David J. Wishart, Editor


QUIVIRA

Map of Quivira Expeditions

Rumors of the land of Quivira, one of many fantastic realms of gold sought by Spanish conquistadors, lured the army of Francisco Vázquez de Coronado into the Great Plains in 1541. Soon after the expedition failed to find the mythical Seven Cities of Cibola at Zuni in western New Mexico, the Spaniards received a delegation of Indians from Pecos (Cicuye), who welcomed them to their country. At Pecos the exploring party sent by Coronado met an Indian captive of the Plains whom they called the Turk. After the leaders of Pecos Pueblo persuaded the Turk to lead the Spaniards into the Plains and lose them, he was given to the Spaniards as a guide. On the buffalo plains beyond Pecos, the Turk told the soldiers so many and such great things about his country that they decided to return and report this welcome news to Coronado.

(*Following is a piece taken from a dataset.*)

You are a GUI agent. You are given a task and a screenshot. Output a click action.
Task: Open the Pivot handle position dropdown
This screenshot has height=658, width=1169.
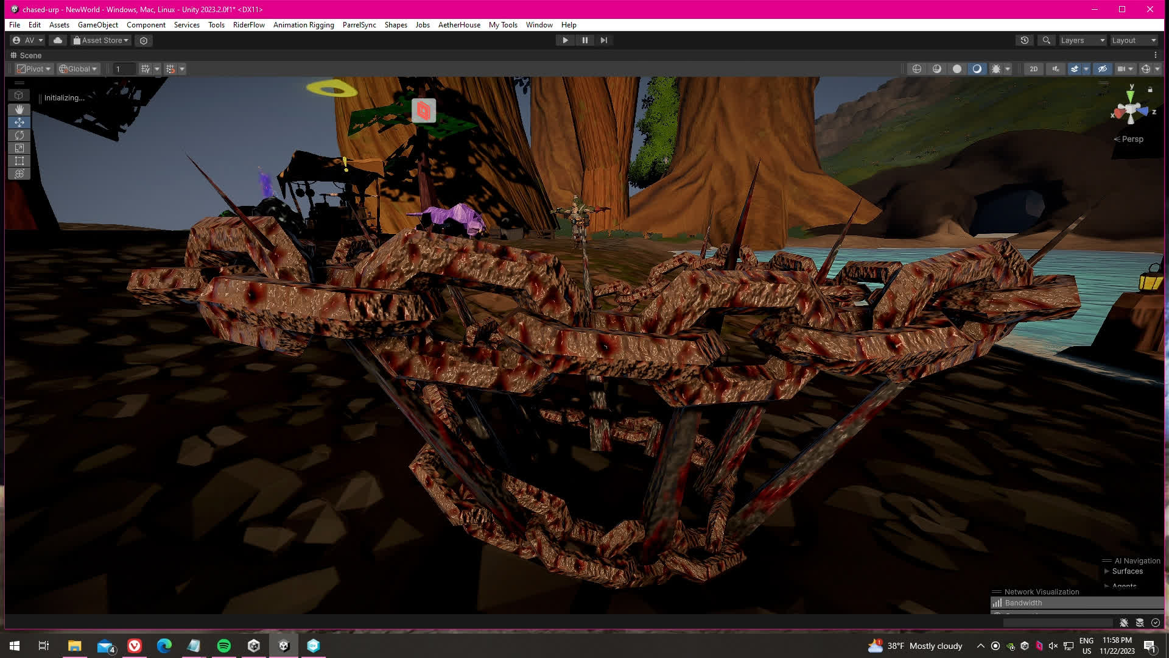(34, 69)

As understood by the Spaniards, in the farther part of the Turk's country there were large settlements and a river two leagues wide with fish as big as horses. The lords of Quivira had large canoes with sails and more than twenty rowers on each side, and their chief lord, a white-haired and bearded man called Tatarrat, worshiped a gold cross and an image of a woman, the ruler of heaven. King Tatarrat napped under a great tree adorned with many gold bells that swayed in the breeze and lulled him to sleep; so rich was the kingdom that everyone had jugs and bowls of gold and ordinary dishes of wrought plate.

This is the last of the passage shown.